The interplay between vision, translational VOR and vergence is paramount for depth perception during 3D head motion [4, 14]. Similar to a vestibular roll plane imbalance causing vertical skew deviation [4, 14], an imbalance in the translational fore-aft plane may cause esodeviation, which has been formalized as the “horizontal skew deviation” of developmental strabismus [16]. Skew deviations are associated with translational VOR deficits[14] and frequently accompany esodeviation and CRN [5, 6], like in our case. Finally, both oscillations’ striking gaze-position dependence suggests a vestibular coordinate framework, because vestibular nystagmus increases when gaze axis and culprit semicircular canal planes align [4]. This is mirrored by abnormal central vestibular findings in subjects with developmental strabismus [18].

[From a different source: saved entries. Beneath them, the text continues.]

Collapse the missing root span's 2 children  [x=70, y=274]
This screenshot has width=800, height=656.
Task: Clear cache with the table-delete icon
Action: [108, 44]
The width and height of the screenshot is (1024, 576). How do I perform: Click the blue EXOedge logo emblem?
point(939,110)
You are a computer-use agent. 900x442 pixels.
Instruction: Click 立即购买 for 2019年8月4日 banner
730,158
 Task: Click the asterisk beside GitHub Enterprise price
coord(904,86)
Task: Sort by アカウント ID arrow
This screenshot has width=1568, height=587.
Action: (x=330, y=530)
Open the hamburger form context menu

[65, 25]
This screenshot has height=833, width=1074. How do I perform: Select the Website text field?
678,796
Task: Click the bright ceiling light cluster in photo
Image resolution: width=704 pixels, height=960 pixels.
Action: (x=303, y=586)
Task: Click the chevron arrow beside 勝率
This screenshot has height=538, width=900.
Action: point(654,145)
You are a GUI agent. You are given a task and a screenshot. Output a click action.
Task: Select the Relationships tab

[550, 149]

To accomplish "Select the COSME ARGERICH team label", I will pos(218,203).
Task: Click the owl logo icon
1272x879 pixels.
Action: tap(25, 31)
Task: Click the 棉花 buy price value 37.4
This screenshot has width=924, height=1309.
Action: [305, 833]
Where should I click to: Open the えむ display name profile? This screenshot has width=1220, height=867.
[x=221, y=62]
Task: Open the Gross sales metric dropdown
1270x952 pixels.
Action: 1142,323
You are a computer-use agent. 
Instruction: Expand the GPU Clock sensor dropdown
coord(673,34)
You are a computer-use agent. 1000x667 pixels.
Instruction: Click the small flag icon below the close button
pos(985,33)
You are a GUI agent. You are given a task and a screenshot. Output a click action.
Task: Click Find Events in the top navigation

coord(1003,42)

Rooted in Occam’s razor, we argue that the observed parallels to the hallmarks of developmental strabismus—namely esodeviation with increase in upgaze, vertical divergence with inappropriate inferior oblique activation and fixation-dependent, disconjugate nystagmus—are not mere coincidence. Instead, we propose that this stereotypical pattern echoes a shared visuo-vestibular circuit mechanism with an essential hub region in the paracommissural midbrain. This fits with contemporary experimental results highlighting midbrain–cerebellar circuits as key drivers of developmental strabismus patterns [19]. Expanded circuit-level studies may further illuminate shared pathomechanisms and thereby potentially open new avenues for translational and therapeutic research.

Limitations

Based on a single case report, generalizability is limited. We aimed to mitigate this by incorporating longitudinal assessments and employing granular phenotyping techniques facilitating comparisons to experimental studies. Due to technical constraints, vertical videooculographic recordings were only available in a binocularly averaged format, unable to fully capture the short-lived vertically disconjugate oscillations observed in the initial clinical presentation. However, we supply a high-resolution clinical video illustrating the clinical findings.